→ Task inputs
:::::

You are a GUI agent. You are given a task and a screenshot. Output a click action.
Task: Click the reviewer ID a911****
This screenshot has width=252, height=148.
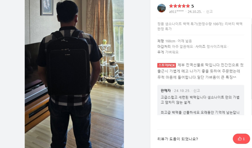point(176,11)
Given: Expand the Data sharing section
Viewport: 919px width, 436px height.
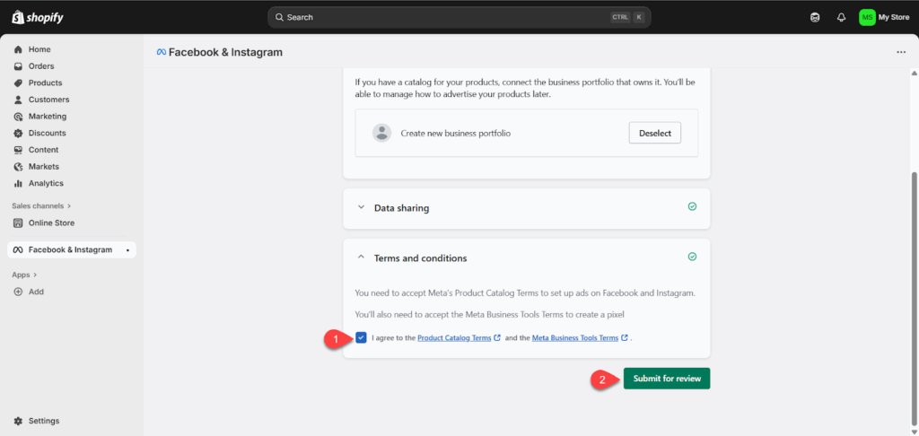Looking at the screenshot, I should pyautogui.click(x=362, y=207).
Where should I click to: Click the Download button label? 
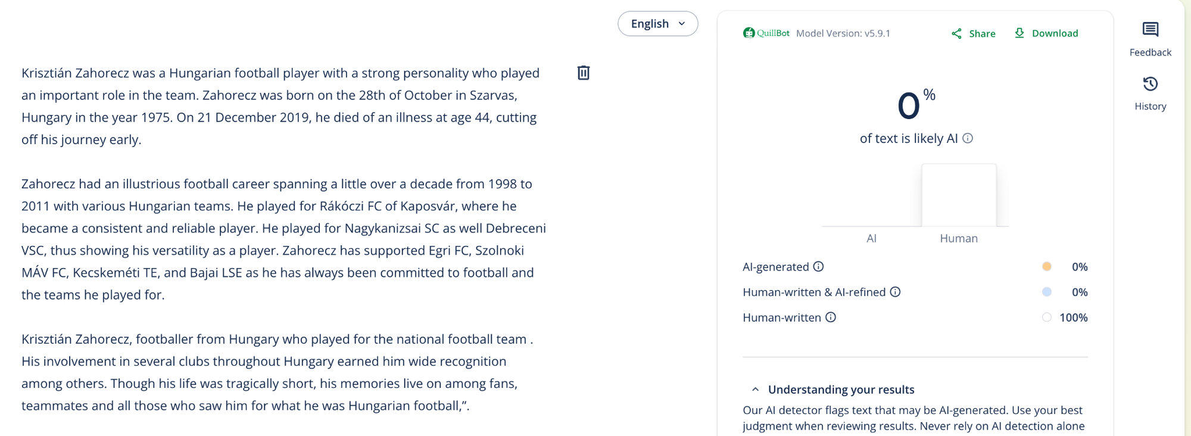click(1055, 33)
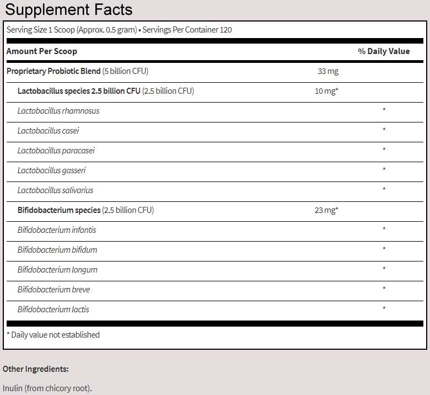
Task: Select the Bifidobacterium longum row text
Action: 57,270
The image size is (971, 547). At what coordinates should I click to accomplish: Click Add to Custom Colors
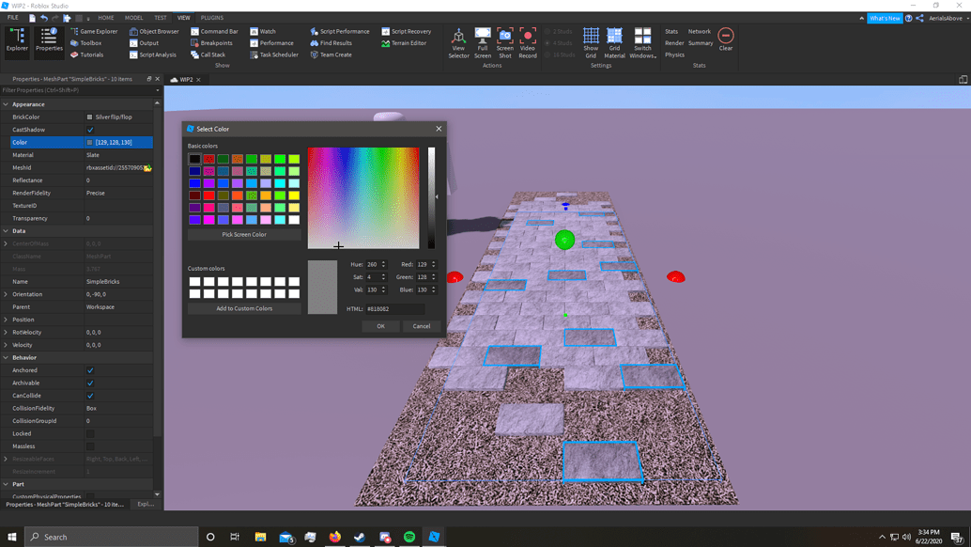click(x=243, y=307)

:::::

→ Action item
All that is needed here is the run of lines from the one containing "Where should I" through the end of the material above, reproduced exactly and without pictures.

→ Written response
Where should I click to: Click the Download button label? 
click(1055, 33)
Task: Select the Bifidobacterium longum row text
Action: 57,270
The image size is (971, 547). At what coordinates should I click to accomplish: Click Add to Custom Colors
click(x=243, y=307)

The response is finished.